Vade-mecum exhaustif

Du reste, et puisqu’il faudrait s’être retiré sur Krypton (1) pour ignorer qu’il a repris du service récemment dans The Winter Soldier, c’est sur un large chapitre consacré à Captain America que s’ouvre l’exposition. L’accrochage est rien moins qu’impressionnant, qui propose de nombreuses planches originales, couvertures, dessins, croquis, peintures soulignant l’évolution d’un personnage créé en 1940 par Joe Simon et Jack Kirby pour Timely Comics, l’ancêtre de Marvel. Et auxquels se sont attelés divers auteurs au fil de son existence tumultueuse, chacun, de John Romita à Ryan Meinerding, apposant sa griffe à son univers. L’un des intérêts de la scénographie, qui inclut encore divers objets et accessoires -ainsi de la moto de l’Hydre ou du bouclier de Captain America-, est assurément de s’adresser aussi bien aux geeks (il y en a pour des heures à décrypter les trésors déployés pour la circonstance, et l’on pourrait presque dire de l’expo qu’elle s’écoute autant qu’elle se regarde) qu’aux profanes, qui trouveront là un vade-mecum exhaustif de Marvel.

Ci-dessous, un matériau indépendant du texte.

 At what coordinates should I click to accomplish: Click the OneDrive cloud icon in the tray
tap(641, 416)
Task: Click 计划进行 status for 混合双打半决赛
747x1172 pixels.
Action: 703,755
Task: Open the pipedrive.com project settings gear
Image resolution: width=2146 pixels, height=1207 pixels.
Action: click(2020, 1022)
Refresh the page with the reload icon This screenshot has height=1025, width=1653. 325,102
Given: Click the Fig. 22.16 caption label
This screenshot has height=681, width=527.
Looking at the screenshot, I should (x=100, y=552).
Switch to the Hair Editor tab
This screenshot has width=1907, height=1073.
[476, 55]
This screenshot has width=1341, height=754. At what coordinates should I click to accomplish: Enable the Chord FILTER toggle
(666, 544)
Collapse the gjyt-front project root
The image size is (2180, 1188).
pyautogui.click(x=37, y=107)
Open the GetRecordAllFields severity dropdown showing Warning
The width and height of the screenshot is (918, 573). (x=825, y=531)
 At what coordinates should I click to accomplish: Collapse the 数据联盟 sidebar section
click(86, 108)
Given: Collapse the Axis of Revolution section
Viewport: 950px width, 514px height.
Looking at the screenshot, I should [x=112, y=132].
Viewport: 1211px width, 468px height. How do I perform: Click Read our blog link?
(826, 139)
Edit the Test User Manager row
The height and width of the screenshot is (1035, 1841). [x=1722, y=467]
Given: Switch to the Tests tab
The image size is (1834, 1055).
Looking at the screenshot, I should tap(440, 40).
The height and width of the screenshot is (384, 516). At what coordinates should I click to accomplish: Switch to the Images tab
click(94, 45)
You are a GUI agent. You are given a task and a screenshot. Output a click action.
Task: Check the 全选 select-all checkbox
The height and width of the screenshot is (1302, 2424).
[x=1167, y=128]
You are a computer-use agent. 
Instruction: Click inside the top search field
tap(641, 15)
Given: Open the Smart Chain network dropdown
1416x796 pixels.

Alignant fort logiquement les figures de super-héros, le tour du propriétaire les regroupe aussi par catégories. Ainsi des « équipes Marvel », familles réunissant plusieurs d’entre eux en un assemblage hétéroclite. Soit, dans l’ordre chronologique de leur apparition dans les publications de celle que l’on a aussi surnommée « La maison des idées », les Quatre Fantastiques, imaginés par Stan Lee et Jack Kirby, en 1961, que suivront, deux ans plus tard, les Avengers et les X-Men. Autre catégorie, les héros urbains, au premier rang desquels Spider-Man, figure altruiste née du crayon de Steve Ditko et de l’imagination de Lee, encore, animé, expliquait-il, par le souci de s’inspirer du quotidien des teenagers américains pour créer un personnage à « la vie personnelle aussi riche que sa vie héroïque« , tout en l’ancrant dans la réalité new-yorkaise -qualité d’ailleurs toujours à l’oeuvre dans le nouveau volet cinématographique de ses aventures. A ses côtés, Daredevil, l’homme sans peur de Hell’s Kitchen, ou encore Doctor Strange, alias le sorcier suprême, tentant d’empêcher les forces occultes d’envahir notre monde. Enfin, les Galactiques -le Surfeur d’argent, Thanos…- complètent cette galerie. Ici encore, planches originales, peintures, dessins de concepts… contribuent à une vision panoramique des personnages et de leur univers, et à leur évolution dans le temps, chacun étant par ailleurs l’objet d’une notice biographique, au même titre que les artistes et créateurs ayant su magistralement les mettre en formes, de Jack Kirby, le « King of Comics », à Don Heck, co-créateur de Iron Man, et l’on en passe.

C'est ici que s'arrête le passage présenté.